When training my network I am occasionally met with the warning:
W0722 11:47:35.101842 140641577297728 optimizer_v2.py:928] Gradients does not exist for variables ['model/conv1d_x/Variable:0'] when minimizing the loss.
This happens sporadically at infrequent intervals (maybe once in every 20 successful steps). My model basically has two paths which join together with concatenations at various positions in the network. To illustrate this, here is a simplified example of what I mean.
class myModel(tf.keras.Model):
def __init__(self):
self.conv1 = Conv2D(32)
self.conv2 = Conv2D(32)
self.conv3 = Conv2D(16)
def call(self, inputs):
net1 = self.conv1(inputs)
net2 = self.conv2(inputs)
net = tf.concat([net1, net2], axis=2)
net = self.conv3(net)
end_points = tf.nn.softmax(net)
model = myModel()
with tf.GradientTape() as tape:
predicition = model(image)
loss = myloss(labels, prediction)
gradients = tape.gradient(loss, model.trainable_variables)
optimizer.apply_gradients(zip(gradients, model.trainable_variables))

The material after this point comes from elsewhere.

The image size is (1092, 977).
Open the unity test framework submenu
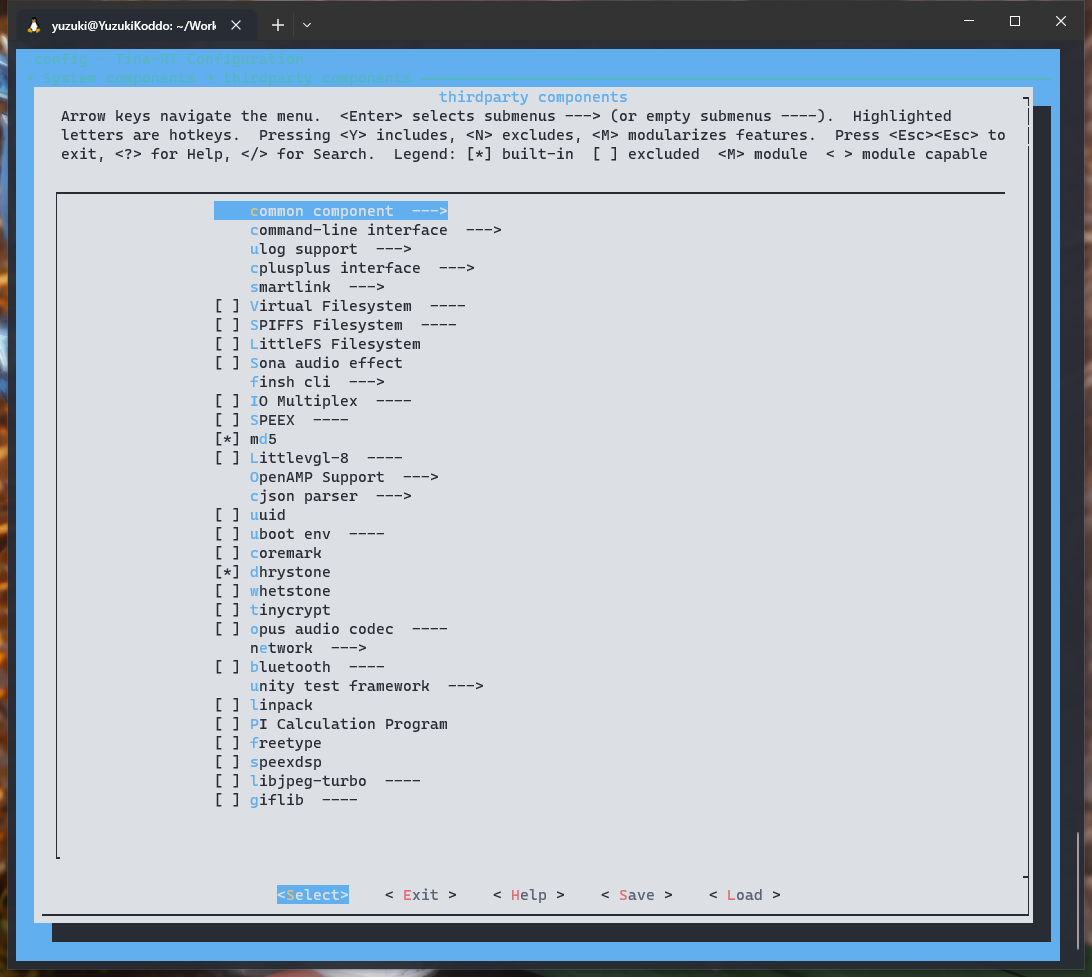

In reality my network is much larger, but the variables that generally don't have gradients tend to be the ones at the top of the network. Before each Conv2D
layer I also have a custom gradient. Sometimes when I the error appears I can notice that the gradient function for that layer has not been called.
My question is how can the gradient tape sometimes take what appears to be different paths when propagating backwards through my network. My secondary question, is this caused by having two separate routes through my network (i.e. conv1 AND conv2). Is there a fundamental flaw in this network architecture?
Ideally, could I define to the GradientTape()
that it must find the gradients for each of the top layers?